== THE RECORDS

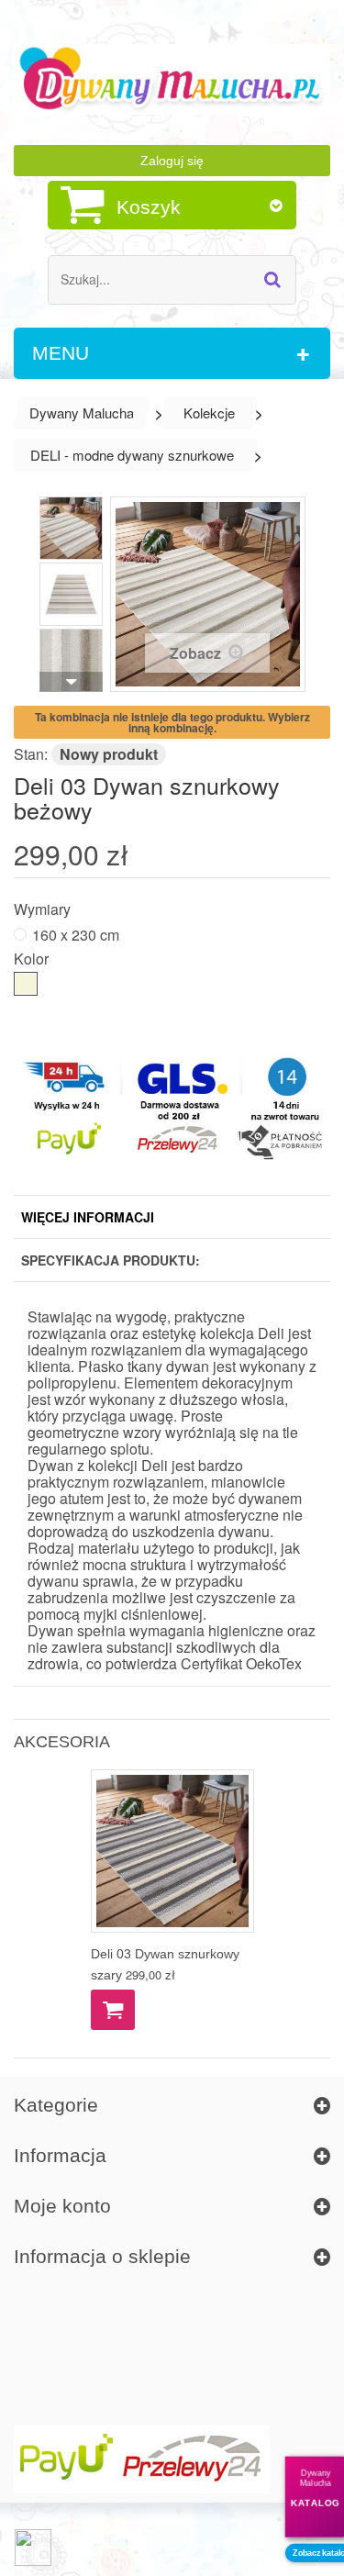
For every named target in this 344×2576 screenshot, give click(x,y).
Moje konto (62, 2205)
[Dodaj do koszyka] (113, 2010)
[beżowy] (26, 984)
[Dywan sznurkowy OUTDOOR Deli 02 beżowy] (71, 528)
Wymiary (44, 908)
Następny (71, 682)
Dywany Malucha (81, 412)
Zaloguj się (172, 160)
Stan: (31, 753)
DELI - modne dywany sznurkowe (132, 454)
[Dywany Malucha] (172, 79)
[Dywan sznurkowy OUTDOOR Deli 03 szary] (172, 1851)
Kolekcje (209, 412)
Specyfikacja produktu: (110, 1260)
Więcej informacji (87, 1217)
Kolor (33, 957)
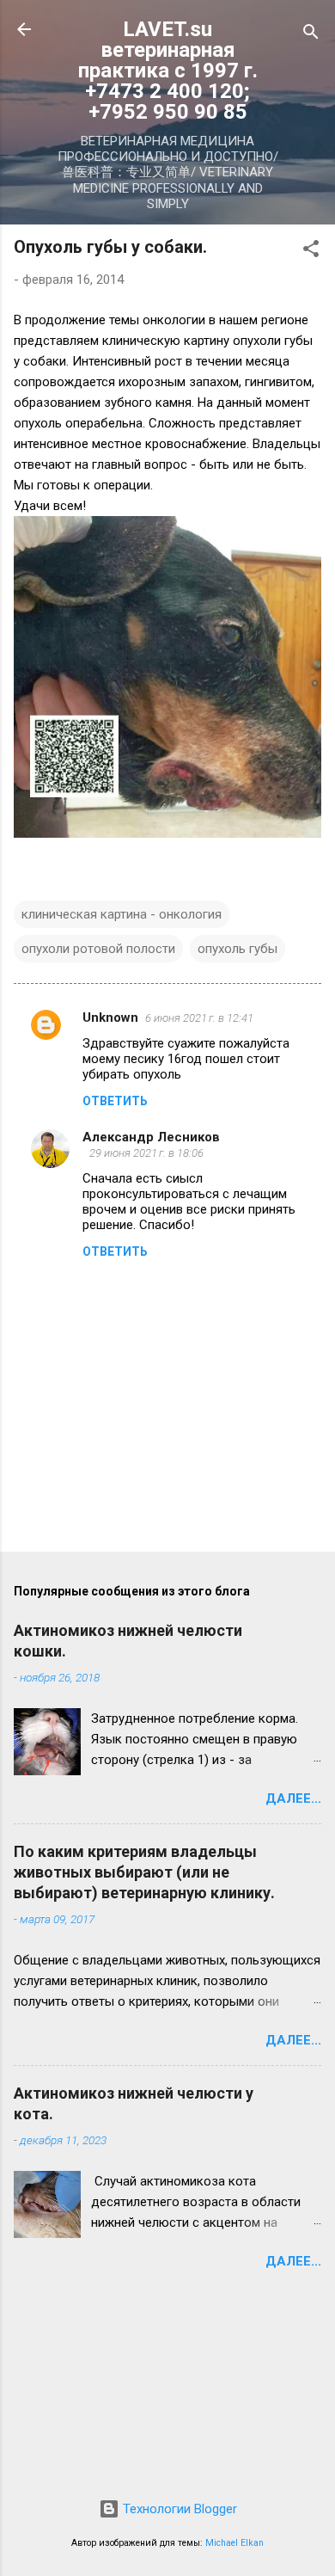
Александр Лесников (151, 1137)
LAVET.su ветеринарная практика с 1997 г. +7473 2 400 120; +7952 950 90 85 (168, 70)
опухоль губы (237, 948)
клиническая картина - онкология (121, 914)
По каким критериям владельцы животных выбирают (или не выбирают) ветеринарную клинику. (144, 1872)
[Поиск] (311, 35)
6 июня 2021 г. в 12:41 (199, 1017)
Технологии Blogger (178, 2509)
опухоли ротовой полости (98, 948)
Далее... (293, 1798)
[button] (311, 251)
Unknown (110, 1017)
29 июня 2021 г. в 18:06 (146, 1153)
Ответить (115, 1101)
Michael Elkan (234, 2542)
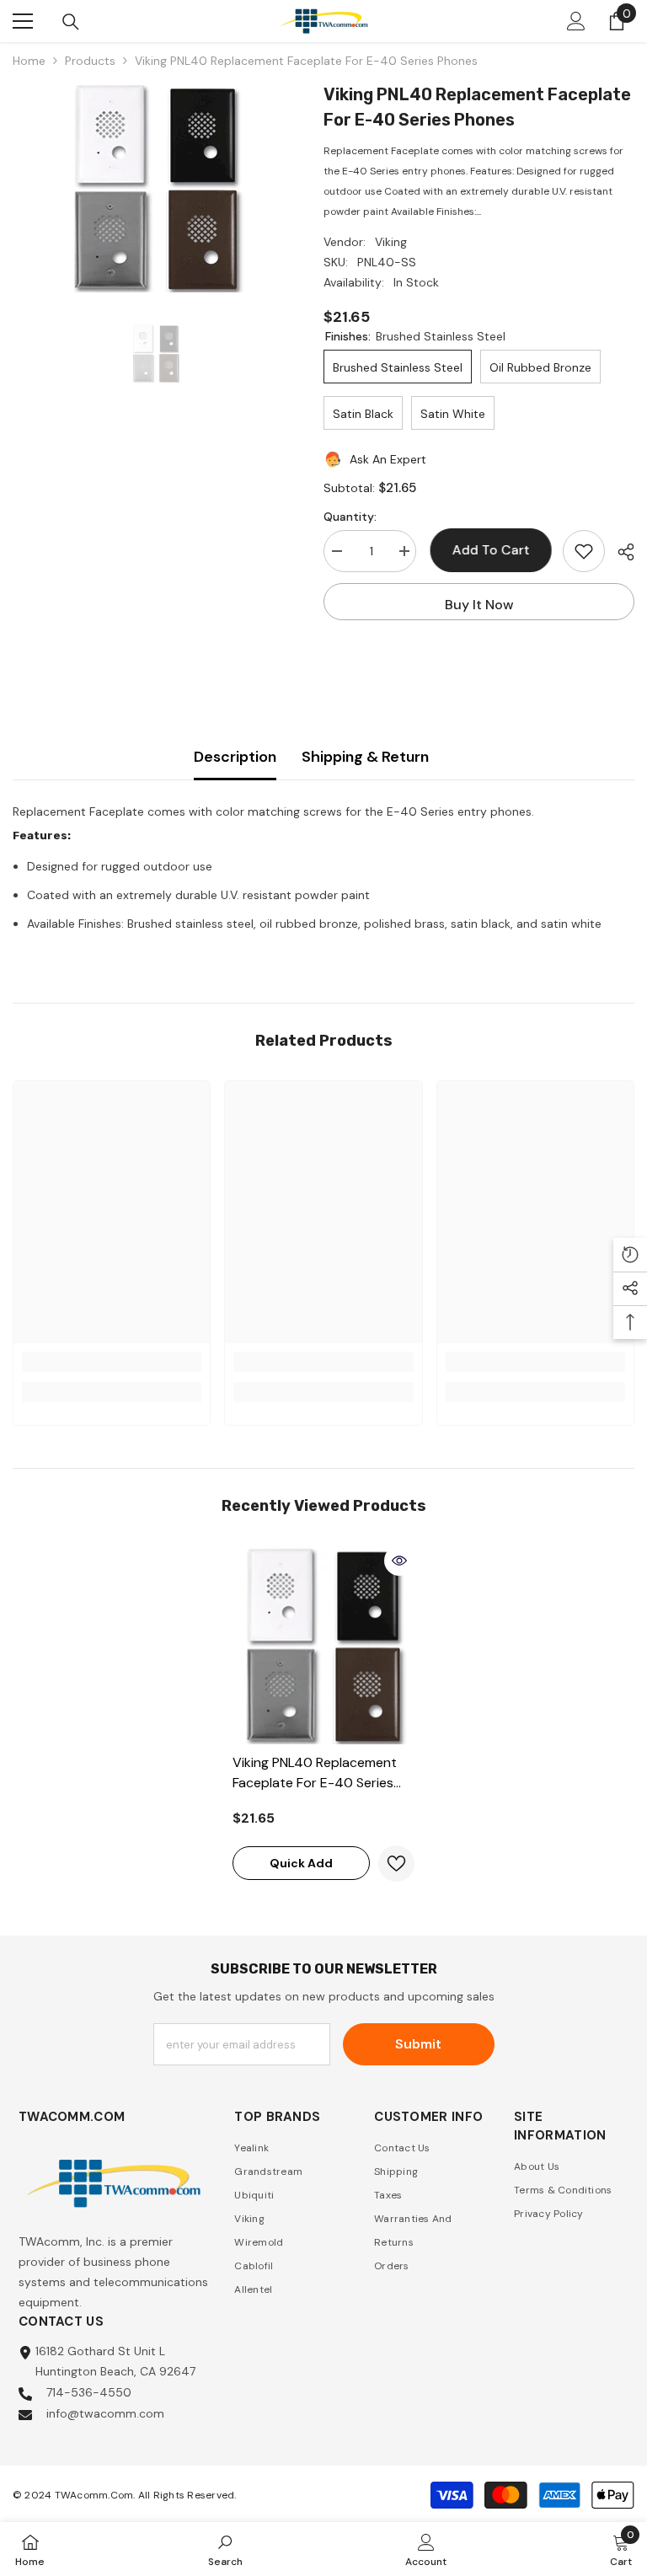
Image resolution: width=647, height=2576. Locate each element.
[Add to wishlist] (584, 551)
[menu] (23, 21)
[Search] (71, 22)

====
== THE RECORDS

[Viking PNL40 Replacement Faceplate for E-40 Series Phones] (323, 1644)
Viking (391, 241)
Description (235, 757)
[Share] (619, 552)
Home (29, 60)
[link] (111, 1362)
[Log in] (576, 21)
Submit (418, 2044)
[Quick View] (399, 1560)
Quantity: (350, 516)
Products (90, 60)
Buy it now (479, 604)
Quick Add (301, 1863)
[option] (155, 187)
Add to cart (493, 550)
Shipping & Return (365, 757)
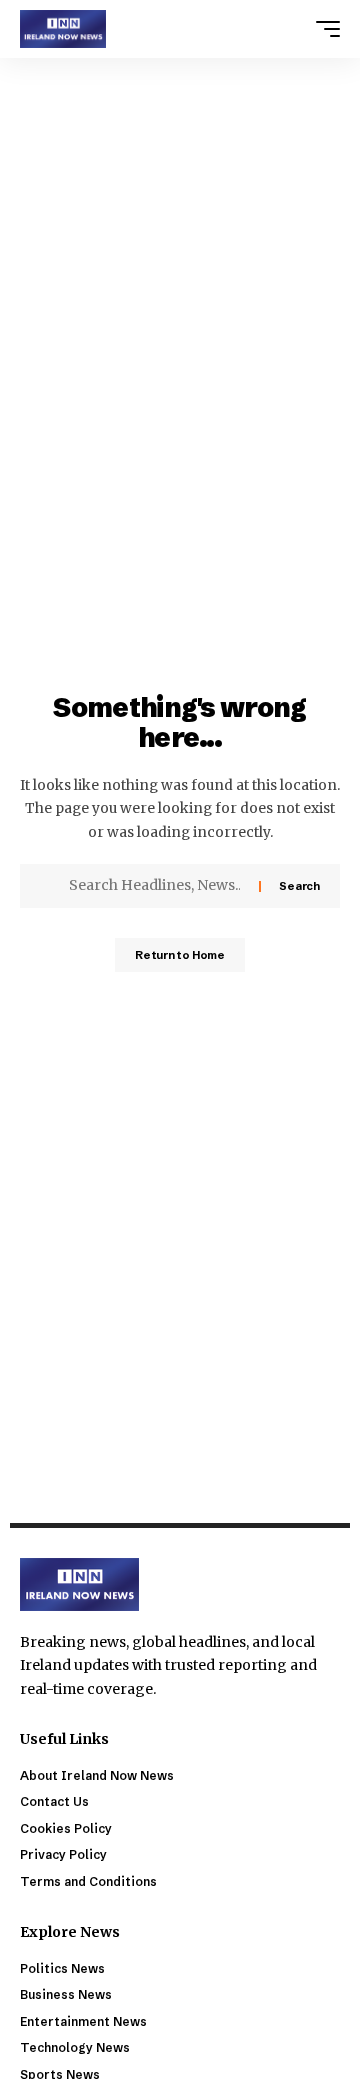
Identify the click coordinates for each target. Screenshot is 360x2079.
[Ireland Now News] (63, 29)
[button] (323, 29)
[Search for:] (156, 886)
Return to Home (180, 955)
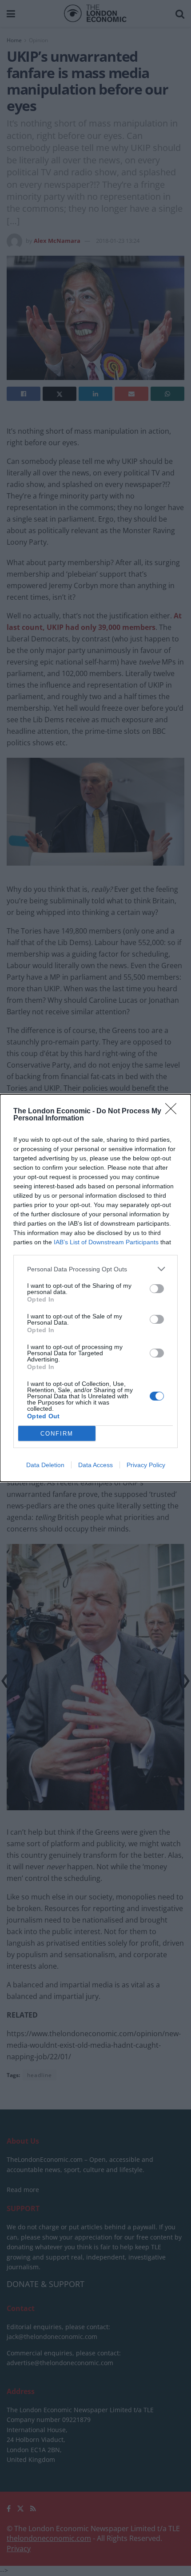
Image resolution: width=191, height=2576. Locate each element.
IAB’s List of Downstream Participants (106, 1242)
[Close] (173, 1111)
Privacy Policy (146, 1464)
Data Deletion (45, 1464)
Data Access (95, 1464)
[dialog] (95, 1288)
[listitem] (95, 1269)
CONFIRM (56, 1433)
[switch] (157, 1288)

====

**EXERCISE DIRECTIONS**
In the data above, copy every line where the string "Viking" appears.

**SOLUTION FOR THIS TASK**
[Viking PNL40 Replacement Faceplate for E-40 Series Phones] (323, 1644)
Viking (391, 241)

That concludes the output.